Intercalation of cationic dyes in the DNA double helix: Introductory theory

The effect of salt on the intercalation of acridine dyes and DNA is rather well explained by the Gouy‐Chapman double‐layer theory as applied to a cylinder model of the DNA–dye complex. The free energy of transfer of a dye ion from the bulk solution to the complex is divided into several parts, one of which, Δ F 0 , accounts for the short‐range, nonelectrostatic interactions. The assumption that Δ F 0 should not depend on the amount of dye in the complex leads to an internal dielectric constant of the cylinder of about D i = 7. The scatter in Δ F 0 values, as calculated from individual experimental points, is of order 0.5 kT per dye ion.
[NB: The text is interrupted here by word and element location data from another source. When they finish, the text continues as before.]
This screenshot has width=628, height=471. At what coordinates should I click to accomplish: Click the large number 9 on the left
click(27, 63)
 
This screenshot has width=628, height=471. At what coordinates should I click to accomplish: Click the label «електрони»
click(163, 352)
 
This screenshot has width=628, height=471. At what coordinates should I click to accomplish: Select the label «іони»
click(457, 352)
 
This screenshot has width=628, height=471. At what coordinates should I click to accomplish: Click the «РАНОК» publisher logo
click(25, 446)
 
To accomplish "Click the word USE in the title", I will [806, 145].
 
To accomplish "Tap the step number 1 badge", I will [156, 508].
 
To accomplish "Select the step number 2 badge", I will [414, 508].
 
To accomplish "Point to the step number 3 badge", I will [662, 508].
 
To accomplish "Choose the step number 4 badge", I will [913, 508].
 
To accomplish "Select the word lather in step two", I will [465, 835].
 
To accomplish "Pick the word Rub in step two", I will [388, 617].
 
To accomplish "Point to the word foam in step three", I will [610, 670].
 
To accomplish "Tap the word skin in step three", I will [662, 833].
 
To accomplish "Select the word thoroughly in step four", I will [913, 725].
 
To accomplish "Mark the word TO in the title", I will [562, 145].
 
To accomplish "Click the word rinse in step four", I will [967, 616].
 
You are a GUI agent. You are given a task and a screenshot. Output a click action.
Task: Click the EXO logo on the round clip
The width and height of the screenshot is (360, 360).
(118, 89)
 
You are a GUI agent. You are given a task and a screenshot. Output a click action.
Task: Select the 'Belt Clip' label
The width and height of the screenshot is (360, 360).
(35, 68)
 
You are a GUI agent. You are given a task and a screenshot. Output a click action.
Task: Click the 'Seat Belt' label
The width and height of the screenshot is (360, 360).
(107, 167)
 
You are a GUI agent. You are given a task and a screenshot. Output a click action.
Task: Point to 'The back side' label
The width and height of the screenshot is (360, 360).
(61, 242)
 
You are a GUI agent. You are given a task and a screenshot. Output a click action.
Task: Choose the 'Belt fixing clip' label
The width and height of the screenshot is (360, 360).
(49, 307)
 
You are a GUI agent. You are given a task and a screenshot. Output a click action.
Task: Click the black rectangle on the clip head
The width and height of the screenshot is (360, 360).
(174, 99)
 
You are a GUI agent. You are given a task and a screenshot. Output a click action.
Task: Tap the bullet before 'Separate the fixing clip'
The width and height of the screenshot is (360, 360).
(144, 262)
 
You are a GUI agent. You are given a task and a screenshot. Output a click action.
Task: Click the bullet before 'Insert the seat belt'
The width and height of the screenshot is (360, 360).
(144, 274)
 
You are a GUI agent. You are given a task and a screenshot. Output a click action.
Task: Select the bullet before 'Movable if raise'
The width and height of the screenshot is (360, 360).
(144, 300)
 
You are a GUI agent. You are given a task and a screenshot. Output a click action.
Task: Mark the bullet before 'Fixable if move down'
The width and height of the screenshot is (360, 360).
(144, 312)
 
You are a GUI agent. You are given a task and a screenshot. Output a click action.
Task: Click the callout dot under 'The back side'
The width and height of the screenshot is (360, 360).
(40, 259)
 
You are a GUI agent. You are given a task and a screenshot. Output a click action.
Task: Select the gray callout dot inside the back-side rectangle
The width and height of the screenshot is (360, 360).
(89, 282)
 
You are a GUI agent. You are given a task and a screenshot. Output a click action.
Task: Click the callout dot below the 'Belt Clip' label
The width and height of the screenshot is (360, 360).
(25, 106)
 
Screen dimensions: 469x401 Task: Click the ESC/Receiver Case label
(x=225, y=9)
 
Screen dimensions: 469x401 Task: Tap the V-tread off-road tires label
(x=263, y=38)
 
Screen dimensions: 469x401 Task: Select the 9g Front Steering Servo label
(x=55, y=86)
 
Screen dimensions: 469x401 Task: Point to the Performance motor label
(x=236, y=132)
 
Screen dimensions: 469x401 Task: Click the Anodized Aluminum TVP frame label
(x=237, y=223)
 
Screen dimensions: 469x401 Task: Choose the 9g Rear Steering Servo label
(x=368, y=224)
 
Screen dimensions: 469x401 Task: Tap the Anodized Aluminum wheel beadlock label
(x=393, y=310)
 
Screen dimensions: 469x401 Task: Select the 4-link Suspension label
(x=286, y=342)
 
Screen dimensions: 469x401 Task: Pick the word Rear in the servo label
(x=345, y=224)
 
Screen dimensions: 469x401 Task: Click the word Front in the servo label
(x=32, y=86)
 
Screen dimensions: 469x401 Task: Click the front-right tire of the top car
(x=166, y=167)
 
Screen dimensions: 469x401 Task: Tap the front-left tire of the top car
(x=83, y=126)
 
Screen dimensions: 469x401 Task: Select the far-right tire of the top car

This scatter is large enough to mask possible effects of heterogeneity in DNA sequences. The calculations are made for a long cylinder with radius 10 Å, with the DNA phosphate charges smeared uniformly at the surface, a uniform spacing of dye charges at the cylinder axis, and a length of b = 3.37 Å per base pair. Each intercalated dye ion also adds a length b to the total length of the cylinder. The salt‐dependent part of the electric free energy of intercalation, Δ F 1 , is tabulated for complexes with r = 0–0.24 dye ions per DNA phosphate in 0.002–0.2 M monovalent salt and dye solutions.